Does this test have other names?
Salicylate serum test, serum salicylate level test, serum salicylate concentration test
What is this test?
This is a blood test to check for salicylate intoxication, which is usually caused by an overdose of aspirin. This test is also used to check for the correct aspirin dose in people who are given high doses of aspirin to treat inflammation from arthritis.
Aspirin contains acetylsalicylic acid, or ASA. Other salicylates are found in some wart removers, antidiarrhea medication, medicines for bloating, and some Chinese herbal medicines. Methyl salicylate, for example, is found in a Chinese medicine called oil of wintergreen. One teaspoon contains the equivalent of 22 adult aspirin tablets.
Aspirin poisoning can happen in children, but it's less common now because the drug is packaged in child-resistant containers. Also, aspirin can cause Reye's syndrome in children and teens. Reye's syndrome is a potentially life-threatening condition, so aspirin should never be given to children.
Aspirin poisoning is still a concern, however, because some teens and adults take too much aspirin on purpose. Each year U.S. regional poison control centers log about 20,000 cases of salicylate exposure among children and teens.
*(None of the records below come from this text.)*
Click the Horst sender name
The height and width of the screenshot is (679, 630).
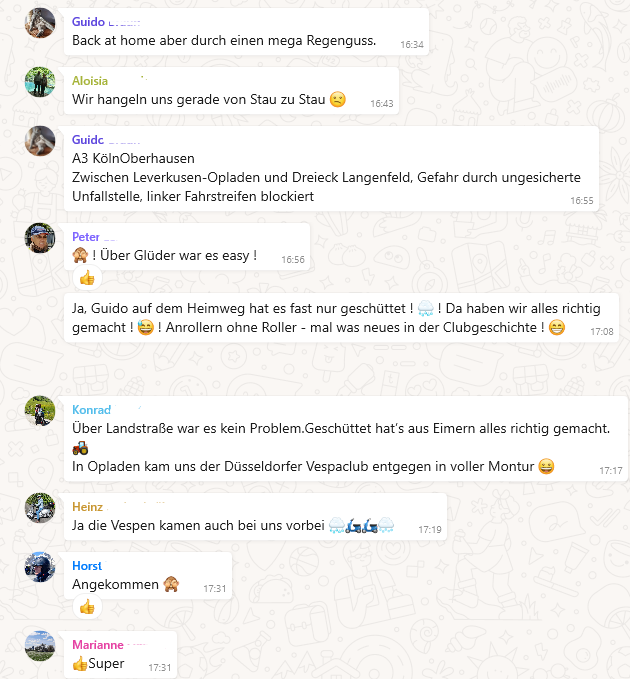(x=87, y=566)
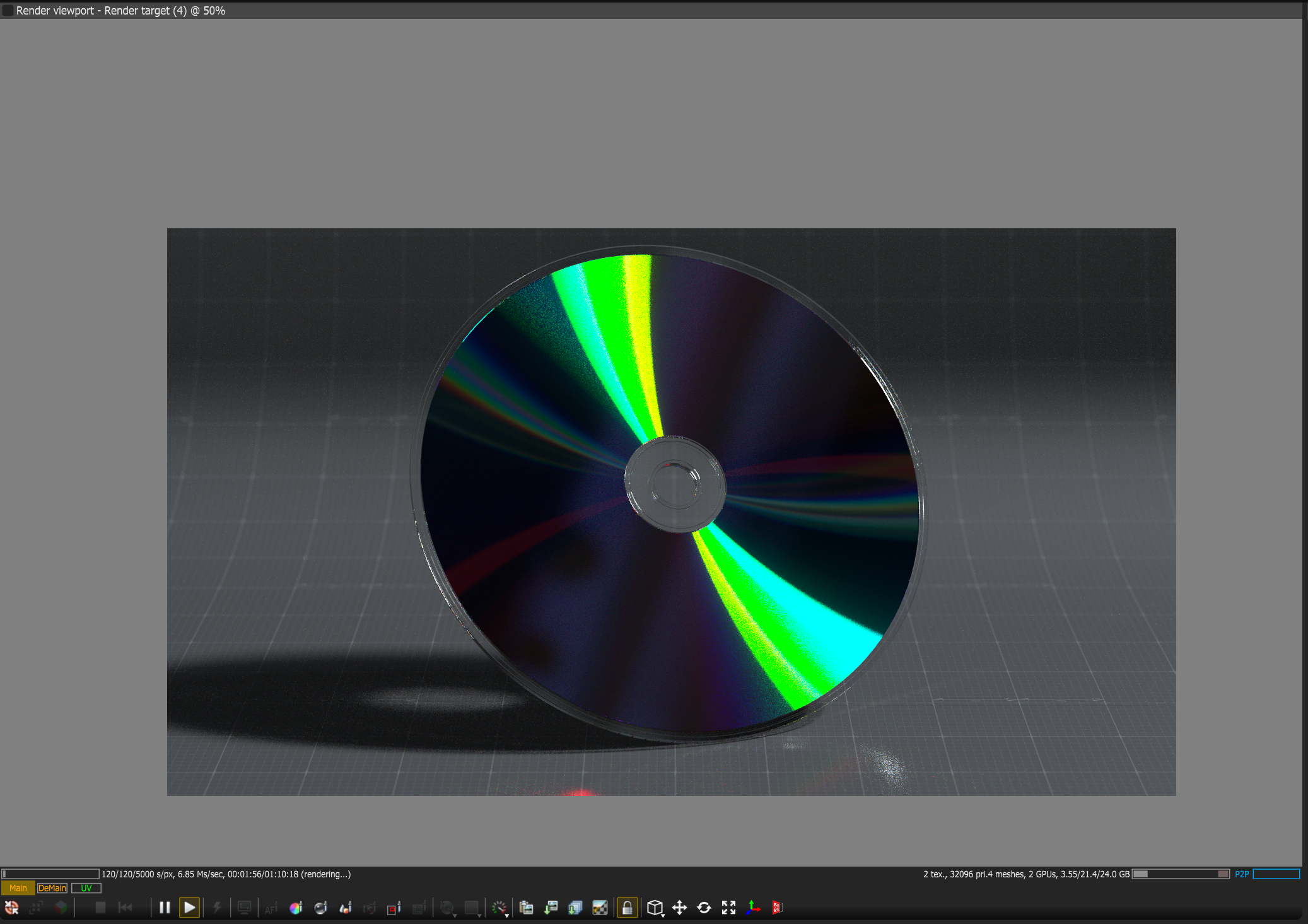Enable the rotate gizmo
Screen dimensions: 1308x924
(704, 908)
Severe salicylate intoxication can be fatal. Taking too much aspirin, for example, overwhelms your body's usual means of protection against poisoning. Your system may start shutting down, and you may lapse into a coma.
Why do I need this test?
You may have this test if it's possible you have overdosed on aspirin or other products containing salicylates. Signs of an overdose include:
Rapid heartbeatAbnormally deep or rapid breathingFeverIncreased heart rateTinnitus or ringing earsVertigo or dizziness DiarrheaVomitingNausea Too much acid in your bodily fluids
In addition, severe aspirin toxicity can alter how your brain functions and how you think. Symptoms include:
This test is required to confirm a diagnosis of aspirin intoxication. You may have this test every two hours to monitor your blood levels. It's likely you will have this test until two tests in a row show that the concentration of aspirin in your blood is lower than the peak measurement.
This test is also used to monitor how well treatment of the intoxication is working and to find out whether more dramatic treatment measures are needed. For example, results of this test can tell whether you need hemodialysis, a procedure that uses a machine to clear your blood of toxins.
What other tests might I have along with this test?
You may have other tests to look at your salicylate toxicity level. These include:
Arterial blood gas, to look for acid-base balance
Electrolytes and glucose testsUrinalysis, to watch the progress of the poisoning
Plasma creatinine, to find out whether you have kidney failure
Acetaminophen level, because some products contain both salicylate and acetaminophen
Your health care provider may also give you a physical exam and take your health history.
What do my test results mean?
Many things may affect your lab test results. These include the method each lab uses to do the test. Even if your test results are different from the normal value, you may not have a problem. To learn what the results mean for you, talk with your health care provider.
If your doctor prescribed aspirin for inflammation or arthritis, the typical level of aspirin is between 10 to 30 milligrams per deciliter (mg/dL) of blood. Any concentration above 40 mg/dL can be toxic.
In adults, taking 10 to 30 grams of aspirin can be fatal. Children may be fatally poisoned by as little as 3 grams of aspirin. Because aspirin usually comes in tablets that contain 81 mg or 325 mg, this would be as few as nine tablets!
How is this test done?
The test requires a blood sample, which is drawn through a needle from a vein in your arm.
Does this test pose any risks?
Taking a blood sample with a needle carries risks that include bleeding, infection, bruising, or feeling dizzy. When the needle pricks your arm, you may feel a slight stinging sensation or pain. Afterward, the site may be slightly sore.
What might affect my test results?
Too many blood fats, or lipids, can interfere with test results. But lab workers may remove any extra lipids from your sample through a process called lipemia.
How do I get ready for this test?
You don't need to prepare for this test. But be sure your doctor knows about all medicines, herbs, vitamins, and supplements you are taking. This includes medicines that don't need a prescription and any illicit drugs you may use.